Music Psychology Data Challenge 1

This is an internal training exercise for the Durham Music and Science Music Psychology Lab, where all members—working individually or in small groups—are invited to develop models that explain data in a reliable and robust way. We assume that most participants have a basic understanding of statistics and are familiar with constructing regression models, which serves as the foundation for this task.

To make the exercise more challenging and promote the acquiring better modeling principles, I have built in some inherent challenges to the task:

We have an abundance of data, particularly predictors
We lack a guiding theory to form our assumptions
We want the analyses to be transparent (notebooks or sets of codes that can run independently)

It would be also desirable to be able to explain what the model does in plain language.

Explain emotion ratings using acoustic descriptors

For this task, let’s focus on static ratings (a single aggregated mean rating for the whole excerpt) using static musical features already extracted from music using MIR tools. We have a good dataset for this.

Dataset: PMEmo – A Dataset For Music Emotion Computing

Dataset is available at https://github.com/HuiZhangDB/PMEmo and fully at http://huisblog.cn/PMEmo/. For more details, see paper by Zhang et al., (2018).

The data allows to explore various aspects of emotion induction, including (a) predicting arousal and valence from acoustic features, (b) predicting participants’ electrodermal activity (EDA) from continuous musical features, and (c) to explore the impact of lyrics or other data on either of these.
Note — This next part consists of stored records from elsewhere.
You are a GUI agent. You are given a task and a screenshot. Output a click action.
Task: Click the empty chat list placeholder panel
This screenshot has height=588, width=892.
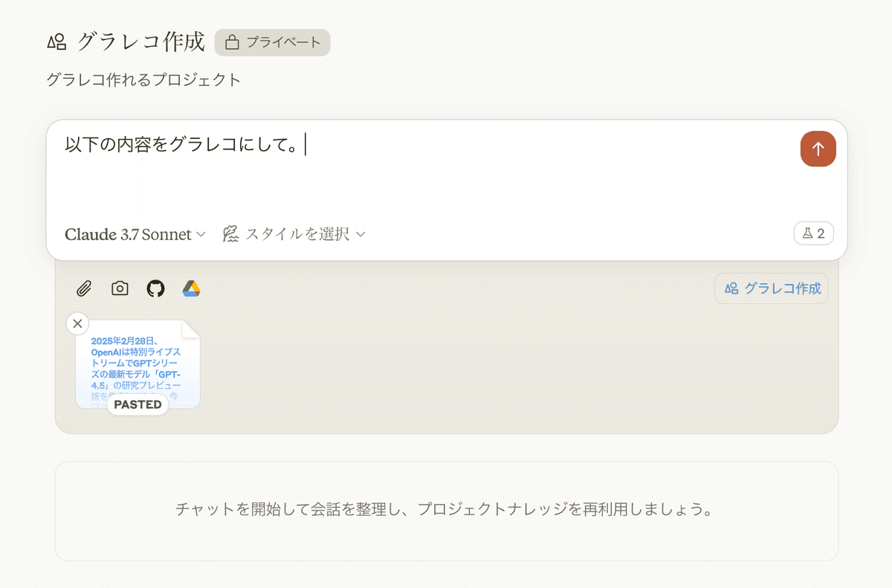pos(446,510)
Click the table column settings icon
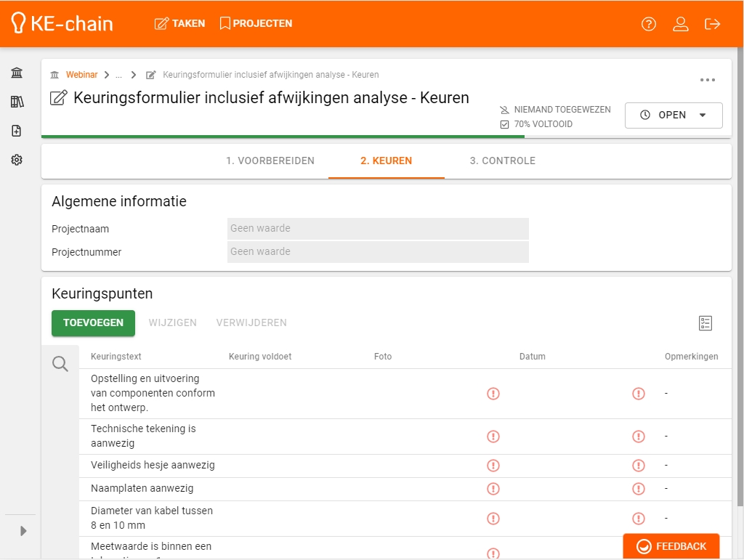 point(705,323)
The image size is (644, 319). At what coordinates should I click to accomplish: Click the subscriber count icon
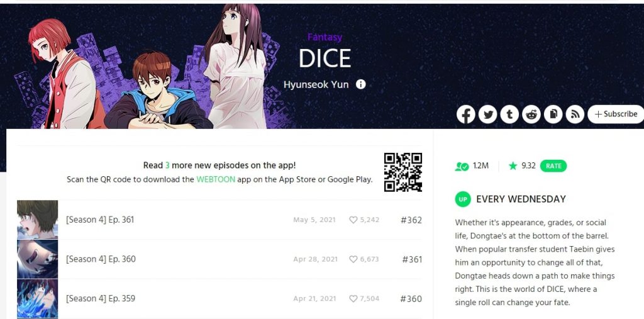coord(462,167)
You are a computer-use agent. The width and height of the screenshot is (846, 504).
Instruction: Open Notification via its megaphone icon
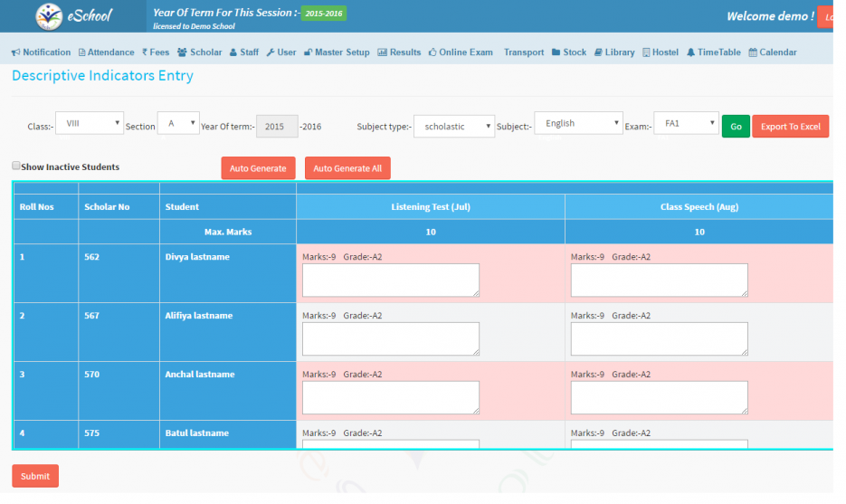click(15, 52)
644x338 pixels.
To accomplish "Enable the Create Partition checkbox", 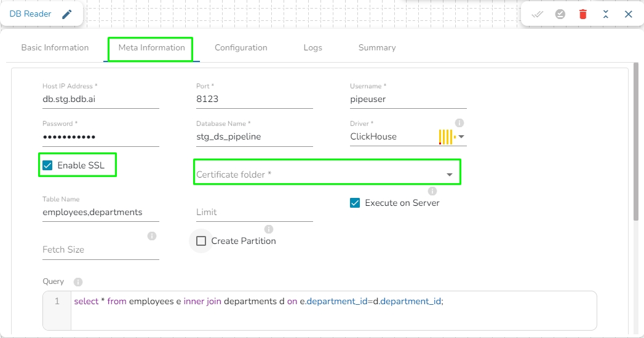I will pyautogui.click(x=201, y=241).
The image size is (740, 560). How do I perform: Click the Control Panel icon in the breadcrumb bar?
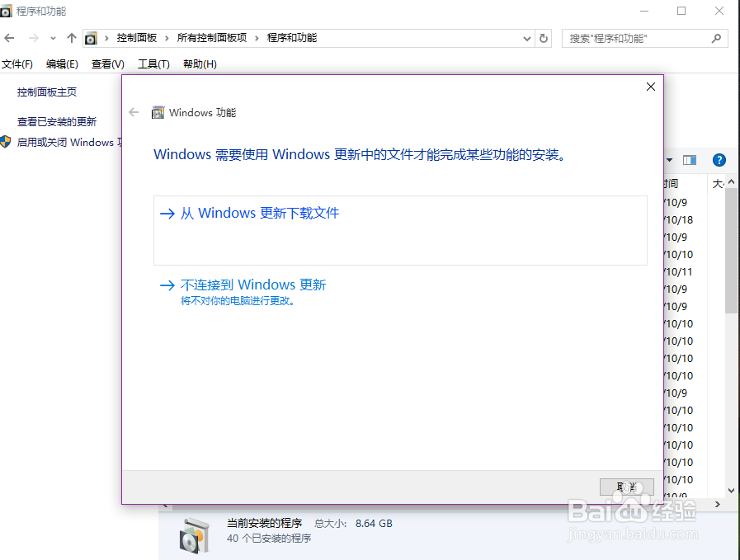(x=90, y=38)
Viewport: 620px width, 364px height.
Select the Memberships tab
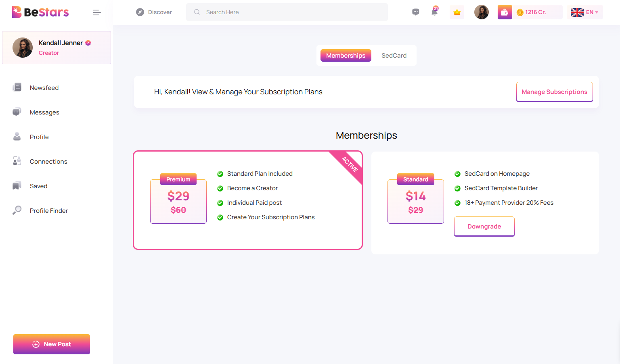coord(346,56)
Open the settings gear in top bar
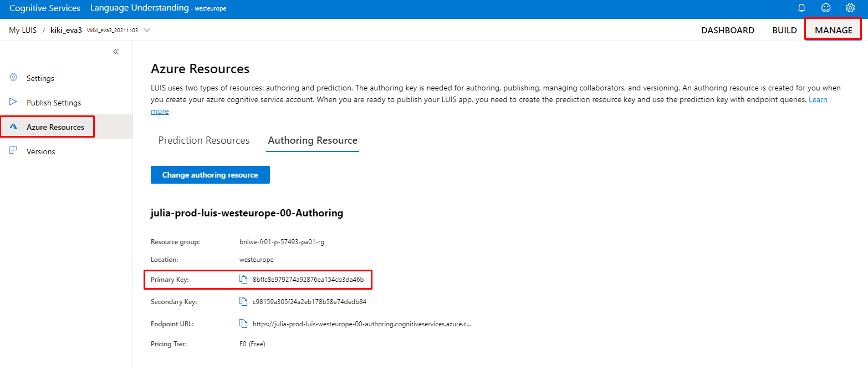The height and width of the screenshot is (369, 868). coord(850,8)
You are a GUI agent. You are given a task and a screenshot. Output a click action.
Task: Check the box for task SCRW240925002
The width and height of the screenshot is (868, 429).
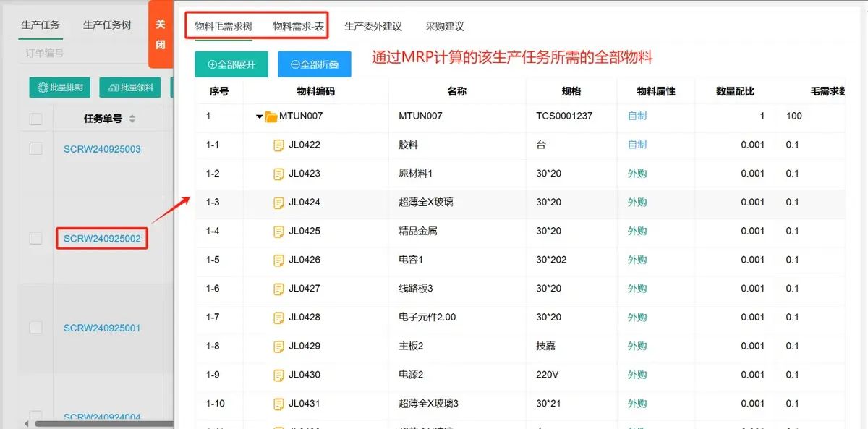click(x=35, y=238)
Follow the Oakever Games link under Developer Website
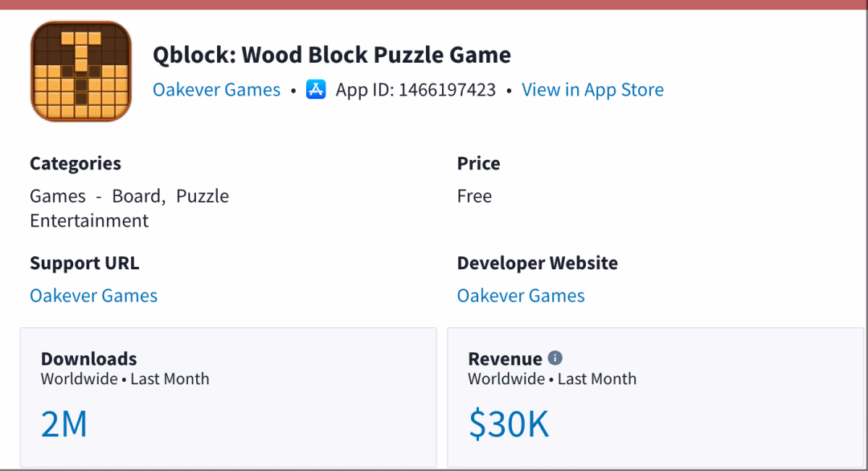 (521, 295)
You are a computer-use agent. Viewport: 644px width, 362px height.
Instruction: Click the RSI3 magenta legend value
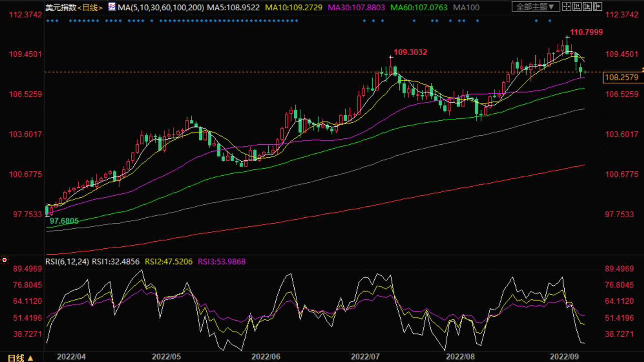(221, 262)
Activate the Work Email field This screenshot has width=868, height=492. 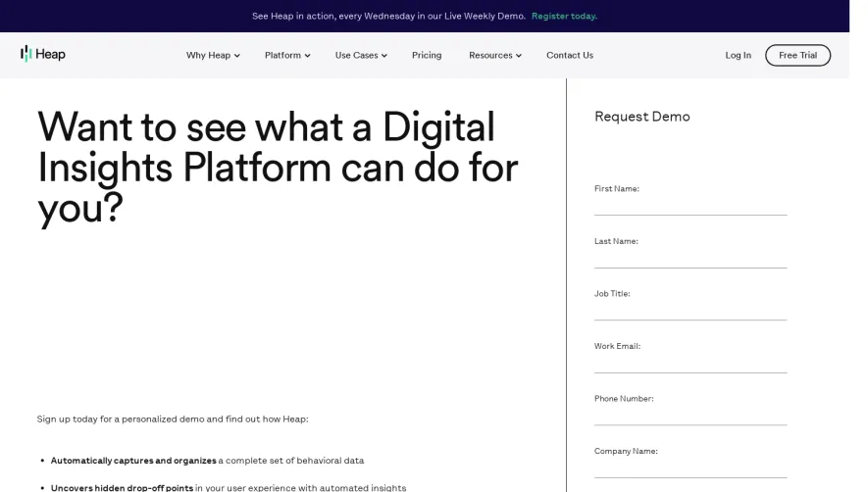690,363
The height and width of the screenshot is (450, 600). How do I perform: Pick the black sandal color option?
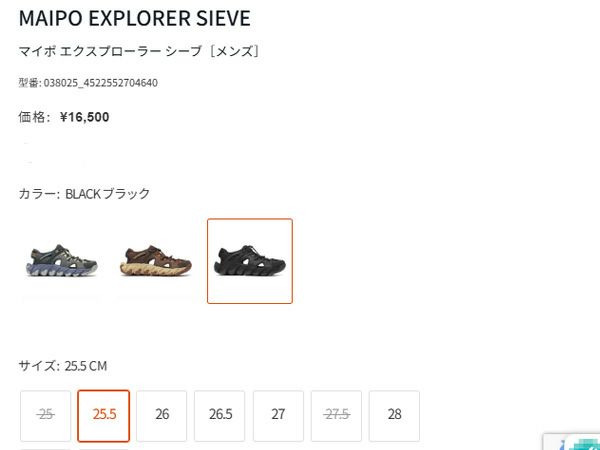pyautogui.click(x=250, y=261)
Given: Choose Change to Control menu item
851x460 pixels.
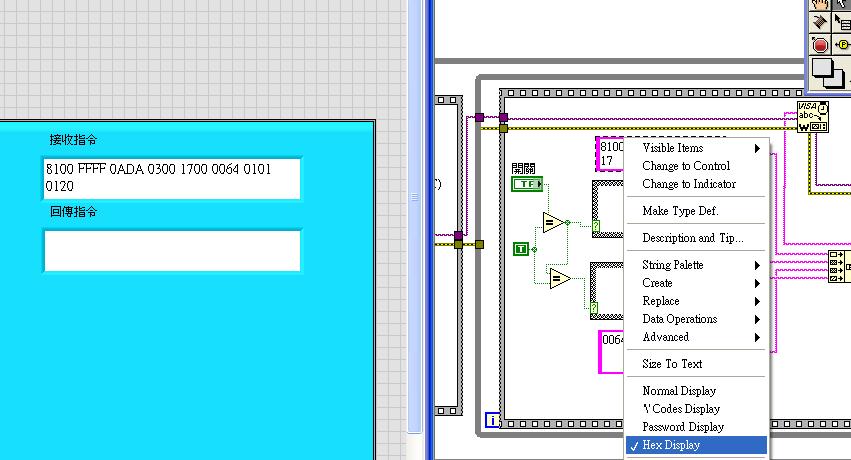Looking at the screenshot, I should 686,166.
Let’s start with the easiest task, predicting the rated emotions with acoustic features.

Loading data

To facilitate analysis and to avoid everyone downloading the full dataset (1.3 Gb), I share the minimal data in GitHub (just copy this repository).

# get static annotations
anno <- read.csv('data/static_annotations.csv',header = TRUE)
# get static acoustic features
feat <- read.csv('data/static_features.csv',header = TRUE)
# combine ratings and features (leave metadata out for now)
df <- merge(anno,feat,by="musicId")
knitr::kable(head(df[,1:7]))

musicId	Arousal.mean.	Valence.mean.	audspec_lengthL1norm_sma_range	audspec_lengthL1norm_sma_maxPos	audspec_lengthL1norm_sma_quartile1
1	0.4000	0.5750	7.318236	0.7164319	2.245124
4	0.2625	0.2875	6.558082	0.7033989	1.606873
5	0.1500	0.2000	8.152512	0.3680324	1.404577
6	0.5125	0.3500	8.527122	0.2817285	2.106767
7	0.7000	0.7250	7.756963	0.9589230	3.683783
8	0.3875	0.2250	9.172951	0.5589192	3.131285

In the dataframe df we have everything we need for the task, where the first column contains the musicId and the columns 2 and 3 are the arousal and valence mean (ratings) and the rest of the columns are individual acoustic features. Note the size of the dataset, 767 rows representing excerpts with 6376 columns representing variables (musicId,Arousal.mean., Valence.mean. and 6373 more columns with exotic names related to audio features).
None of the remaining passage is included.